Thank you for making square roots easier to calculate.

Salamander

Since a year ago, I am really interested about that function, but I interpret it as L(x) = a + (x-a^2)/2a, wherein a is the nearest whole number to the square root of x, because those are just the same thing. If you repeat it a lot of times or make a lot of iterations, the result will become much more accurate.

Here is an example:

1st iteration: (using the function you showed in the video)
√3 = √4 + (1/(2√4))(3-4)
=> √3 = 2 - 0.25
=> √3 = 1.75 (accurate to 1 decimal digit)

2nd iteration: (using my interpretation about the function)
√3 = 1.75 + (3 - 1.75^2)/(2 * 1.75)
=> √3 = 1.75 - 0.0625/3.5
=> √3 = (98 - 1)/56
=> √3 = 97/56 ≈ 1.7321 (accurate to 3 decimal digits)

3rd iteration: (also using my interpretation about the function)
√3 = 97/56 + (3 - (97/56)^2)/(2 * 97/56)
=> √3 = 97/56 - (1/3136)/(194/56)
=> √3 = 97/56 - 1/5432
=> √3 = (9409 - 1)/5432
=> √3 = 9408/5432 ≈ 1.7319 (accurate to 2 decimal digits)
Sometimes, that really happens (number of accurate decimal digits decrease), but notice that if the second last digit in the approximation (1.7319) is rounded off, it will become 1.7320, which is accurate to 4 decimal digits.

And so on... I remember watching a video from MindYourDecisions a month ago saying that this algorithm is also used by modern computers to calculate square roots.

Using my paper for computing and my calculator, the 4th iteration of doing the function on the squareroot of 3 is 18817/10864 is approximately 1.7320508, and it is accurate to 7 decimal digits!

Also for my calculations for √267, the result of the first iteration is 16.34375. :)

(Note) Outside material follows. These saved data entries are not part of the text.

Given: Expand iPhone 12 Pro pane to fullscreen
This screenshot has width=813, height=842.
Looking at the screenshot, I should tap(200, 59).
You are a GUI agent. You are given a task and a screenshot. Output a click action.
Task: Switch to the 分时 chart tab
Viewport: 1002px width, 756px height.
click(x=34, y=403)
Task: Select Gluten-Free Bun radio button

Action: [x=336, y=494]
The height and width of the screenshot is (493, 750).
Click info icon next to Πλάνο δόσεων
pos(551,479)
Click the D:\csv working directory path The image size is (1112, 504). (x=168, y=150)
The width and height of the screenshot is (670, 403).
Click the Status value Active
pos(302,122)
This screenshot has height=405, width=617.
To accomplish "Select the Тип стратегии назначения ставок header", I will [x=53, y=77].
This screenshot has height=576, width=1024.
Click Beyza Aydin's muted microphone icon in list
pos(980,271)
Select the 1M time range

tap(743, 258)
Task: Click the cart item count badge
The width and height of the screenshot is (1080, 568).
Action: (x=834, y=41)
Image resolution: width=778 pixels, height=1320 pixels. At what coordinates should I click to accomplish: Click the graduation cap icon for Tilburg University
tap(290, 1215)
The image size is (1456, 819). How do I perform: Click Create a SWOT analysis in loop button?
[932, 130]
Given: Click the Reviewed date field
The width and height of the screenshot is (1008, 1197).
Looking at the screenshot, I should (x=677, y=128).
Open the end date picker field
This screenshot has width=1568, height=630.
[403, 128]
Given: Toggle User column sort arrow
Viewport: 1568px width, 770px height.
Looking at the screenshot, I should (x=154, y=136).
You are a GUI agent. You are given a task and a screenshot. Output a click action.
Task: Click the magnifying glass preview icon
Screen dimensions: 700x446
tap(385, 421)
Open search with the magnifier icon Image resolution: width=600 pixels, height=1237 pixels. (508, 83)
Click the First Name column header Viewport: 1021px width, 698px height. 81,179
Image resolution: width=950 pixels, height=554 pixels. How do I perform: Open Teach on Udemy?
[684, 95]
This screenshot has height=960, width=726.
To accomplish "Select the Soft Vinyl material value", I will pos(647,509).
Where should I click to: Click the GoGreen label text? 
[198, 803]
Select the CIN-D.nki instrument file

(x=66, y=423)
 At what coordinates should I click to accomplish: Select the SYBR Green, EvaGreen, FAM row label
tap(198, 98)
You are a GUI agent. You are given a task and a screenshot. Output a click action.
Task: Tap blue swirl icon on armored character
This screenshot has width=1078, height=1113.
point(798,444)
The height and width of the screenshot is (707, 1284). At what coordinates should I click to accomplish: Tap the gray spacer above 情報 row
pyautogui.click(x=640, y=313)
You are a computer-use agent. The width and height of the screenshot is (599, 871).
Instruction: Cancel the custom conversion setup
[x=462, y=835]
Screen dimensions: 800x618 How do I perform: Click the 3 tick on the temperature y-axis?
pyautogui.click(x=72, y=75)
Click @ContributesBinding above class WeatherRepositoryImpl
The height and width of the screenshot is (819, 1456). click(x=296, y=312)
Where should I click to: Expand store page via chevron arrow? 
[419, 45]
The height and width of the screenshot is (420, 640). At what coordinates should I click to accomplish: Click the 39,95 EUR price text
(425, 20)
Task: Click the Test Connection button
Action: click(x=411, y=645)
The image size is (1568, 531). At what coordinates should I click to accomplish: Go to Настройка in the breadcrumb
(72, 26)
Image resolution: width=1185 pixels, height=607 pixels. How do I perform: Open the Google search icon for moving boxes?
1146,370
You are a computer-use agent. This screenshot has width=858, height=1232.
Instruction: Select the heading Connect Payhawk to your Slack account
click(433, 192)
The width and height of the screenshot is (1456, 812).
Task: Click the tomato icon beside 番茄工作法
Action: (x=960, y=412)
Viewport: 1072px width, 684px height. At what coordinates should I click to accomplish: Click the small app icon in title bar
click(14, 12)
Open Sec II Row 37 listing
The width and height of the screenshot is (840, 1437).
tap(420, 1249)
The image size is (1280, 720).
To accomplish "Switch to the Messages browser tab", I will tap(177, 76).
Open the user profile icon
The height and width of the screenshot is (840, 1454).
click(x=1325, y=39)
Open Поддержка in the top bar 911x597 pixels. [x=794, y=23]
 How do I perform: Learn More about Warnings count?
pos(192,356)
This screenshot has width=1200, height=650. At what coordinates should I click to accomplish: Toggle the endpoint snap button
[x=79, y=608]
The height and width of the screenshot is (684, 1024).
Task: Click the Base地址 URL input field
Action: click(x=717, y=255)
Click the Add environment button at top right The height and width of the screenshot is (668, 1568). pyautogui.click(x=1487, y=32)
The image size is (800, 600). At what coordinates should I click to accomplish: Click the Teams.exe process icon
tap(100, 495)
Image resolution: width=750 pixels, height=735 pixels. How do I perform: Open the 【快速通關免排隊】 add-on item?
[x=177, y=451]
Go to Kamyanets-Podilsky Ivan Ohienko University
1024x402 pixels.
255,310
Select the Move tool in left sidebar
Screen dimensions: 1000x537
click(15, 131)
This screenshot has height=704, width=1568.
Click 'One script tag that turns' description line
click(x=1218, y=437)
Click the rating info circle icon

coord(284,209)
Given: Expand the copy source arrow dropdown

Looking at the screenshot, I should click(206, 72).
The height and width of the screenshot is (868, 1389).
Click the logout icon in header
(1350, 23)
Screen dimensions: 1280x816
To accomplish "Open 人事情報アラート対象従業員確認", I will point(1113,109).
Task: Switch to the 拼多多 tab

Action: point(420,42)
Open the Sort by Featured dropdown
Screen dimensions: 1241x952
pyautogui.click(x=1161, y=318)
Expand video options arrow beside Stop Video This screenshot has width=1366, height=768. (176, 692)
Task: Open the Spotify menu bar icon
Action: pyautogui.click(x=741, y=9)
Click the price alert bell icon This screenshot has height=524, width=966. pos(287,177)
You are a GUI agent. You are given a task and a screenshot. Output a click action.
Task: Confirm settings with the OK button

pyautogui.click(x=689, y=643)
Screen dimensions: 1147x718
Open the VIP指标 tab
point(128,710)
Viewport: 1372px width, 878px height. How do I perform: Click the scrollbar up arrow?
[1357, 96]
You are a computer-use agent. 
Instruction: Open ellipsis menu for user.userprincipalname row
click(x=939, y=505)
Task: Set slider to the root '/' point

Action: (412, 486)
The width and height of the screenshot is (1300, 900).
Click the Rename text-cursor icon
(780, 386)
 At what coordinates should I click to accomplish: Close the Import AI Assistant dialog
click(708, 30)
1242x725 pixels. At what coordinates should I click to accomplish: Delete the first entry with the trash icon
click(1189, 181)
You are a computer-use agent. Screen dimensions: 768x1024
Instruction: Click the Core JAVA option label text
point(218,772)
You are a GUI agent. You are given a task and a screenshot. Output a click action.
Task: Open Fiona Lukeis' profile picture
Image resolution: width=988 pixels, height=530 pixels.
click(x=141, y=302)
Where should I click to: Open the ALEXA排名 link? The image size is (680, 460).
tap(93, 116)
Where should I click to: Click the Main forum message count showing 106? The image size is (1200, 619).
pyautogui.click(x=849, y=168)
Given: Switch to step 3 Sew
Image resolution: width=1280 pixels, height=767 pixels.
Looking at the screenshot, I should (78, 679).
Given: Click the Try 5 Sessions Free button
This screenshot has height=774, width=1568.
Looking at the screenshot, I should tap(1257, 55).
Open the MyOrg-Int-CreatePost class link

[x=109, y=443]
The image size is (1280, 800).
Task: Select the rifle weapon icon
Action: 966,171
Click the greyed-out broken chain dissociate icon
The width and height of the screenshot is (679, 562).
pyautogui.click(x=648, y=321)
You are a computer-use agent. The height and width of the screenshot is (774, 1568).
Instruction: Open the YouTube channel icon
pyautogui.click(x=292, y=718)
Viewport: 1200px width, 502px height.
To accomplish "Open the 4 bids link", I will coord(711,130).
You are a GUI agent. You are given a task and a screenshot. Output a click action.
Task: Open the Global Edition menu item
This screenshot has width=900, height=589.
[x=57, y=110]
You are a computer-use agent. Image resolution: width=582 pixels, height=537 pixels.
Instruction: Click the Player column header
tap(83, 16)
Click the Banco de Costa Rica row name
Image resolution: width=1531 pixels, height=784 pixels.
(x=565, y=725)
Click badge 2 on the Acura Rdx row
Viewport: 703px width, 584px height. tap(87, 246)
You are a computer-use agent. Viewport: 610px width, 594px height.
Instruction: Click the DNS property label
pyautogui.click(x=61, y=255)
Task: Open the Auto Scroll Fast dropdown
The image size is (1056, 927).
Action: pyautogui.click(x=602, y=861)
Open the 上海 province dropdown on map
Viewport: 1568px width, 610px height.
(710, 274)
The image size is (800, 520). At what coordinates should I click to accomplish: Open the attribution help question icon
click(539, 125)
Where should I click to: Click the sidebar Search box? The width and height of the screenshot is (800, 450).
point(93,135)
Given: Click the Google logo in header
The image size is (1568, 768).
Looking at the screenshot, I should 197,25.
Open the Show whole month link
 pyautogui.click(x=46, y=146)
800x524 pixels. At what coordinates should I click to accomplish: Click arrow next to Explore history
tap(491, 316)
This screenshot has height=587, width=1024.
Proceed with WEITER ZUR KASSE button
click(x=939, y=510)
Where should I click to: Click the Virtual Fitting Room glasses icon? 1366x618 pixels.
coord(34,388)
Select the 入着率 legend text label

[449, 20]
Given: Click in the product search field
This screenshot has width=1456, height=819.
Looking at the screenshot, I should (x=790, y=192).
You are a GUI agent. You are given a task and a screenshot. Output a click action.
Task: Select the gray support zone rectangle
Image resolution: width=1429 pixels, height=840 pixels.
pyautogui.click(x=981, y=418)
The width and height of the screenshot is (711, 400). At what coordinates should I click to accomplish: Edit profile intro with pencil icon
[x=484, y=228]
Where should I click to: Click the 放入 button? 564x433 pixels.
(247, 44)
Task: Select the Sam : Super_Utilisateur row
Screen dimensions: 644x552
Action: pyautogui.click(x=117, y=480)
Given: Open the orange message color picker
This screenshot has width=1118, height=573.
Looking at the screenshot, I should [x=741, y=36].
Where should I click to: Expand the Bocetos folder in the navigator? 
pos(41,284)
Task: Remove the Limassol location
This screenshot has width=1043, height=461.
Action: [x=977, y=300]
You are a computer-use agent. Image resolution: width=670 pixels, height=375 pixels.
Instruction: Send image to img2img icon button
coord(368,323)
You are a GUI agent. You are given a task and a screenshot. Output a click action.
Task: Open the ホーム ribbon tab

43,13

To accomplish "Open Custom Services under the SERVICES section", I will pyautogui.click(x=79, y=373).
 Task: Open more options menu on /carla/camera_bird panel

Bonus: Back then, I watched a video of Tecmath about approximating cube roots, and I saw there that the ∛x = a + (x - a^3)/3a^2, wherein a is the cube root of the nearest cube number to x, that can be rewritten as L(x) = ∛a + (1/3(∛a)^2)(x - a), which looks related to the function in your video that can also be rewritten as L(x) = √a + (1/(2(√a)^1))(x - a). Notice something? The radical power obviously changed, but the power of the variable in the coefficient in the denominator of one of the factors of the product to be added to the nth root of a increased by 1, that can be seen here: √a became ∛a^2.
Does that mean the approximation method for the 4th root of x is equal to ∜a + (1/4(∜a)^3)(x - a) or L(x) = ∜a + (1/4(∜a)^3)(x - a)?
I tried it with ∜50, with a as 81 (50 is nearer to 81 than 16), and the result in the first iteration was 293/108, which when powered by 4, is 7370050801/136048896 or approximately 54.17207, only off by 4 and a bunch of decimal numbers. But when I tried to do the 2nd iteration, I don't know if this was my fault but the result was really far away (in the millions digit) and even is a negative number.

That's all, thank you! 🙂

MellencePeanut

This is my favorite trick for approximating sqrt. It even works decently rounding to nearest (optionally even) power of two (computationally dirt cheap) as the point to expand at.

daliasprints

I generalized this to the square root of the nearest perfect square plus the difference over 2 times the square root of the perfect square. For example, √32 is approximately 6 - 4/12, or 5 and 2/3. The actual square root is about 5.65.

reiivc

This is where that formula came from. Nice

hamzavictor

You can also use newton-raphson's method (on f(x) = x²-a to find sqrt(a)), which is not very complicated, but can approximate very well within a few iterations!

ilovee

x² = (a + b)² = a² + 2ab + b²

You can take
a : your first approximation
b : the rest, or the difference

And probably a >> b,
a much bigger than b,
so :
x² = (a + b)² ~ a² + 2ab
2ab ~ x² - a²
==>
b ~ (x² - a²)/(2a)

In this case 144 is a square number just below 150, so
x² = 150
x = a+b
a² = 144
x² = 150 ~ a² + 2*a*b = 144 + 2*12*b
150 ~ 144 + 24b
6 ~ 24b
b ~ 6/24 = 0.25
So
x ~ a+b = 12.25

I think it's the same equation for approximation as in the video, but it's another approach, isn't it ?

whoff

It is a nice exercise in a calculus class. In general math just use the calculator in your phone.

danielsaldivar

16 + 267-256/32 ≈ 16.343

There is a simpler way to write it as √(a+b) where a is perfect square.
Then the approximate will be = n + b/2n, where n = √a.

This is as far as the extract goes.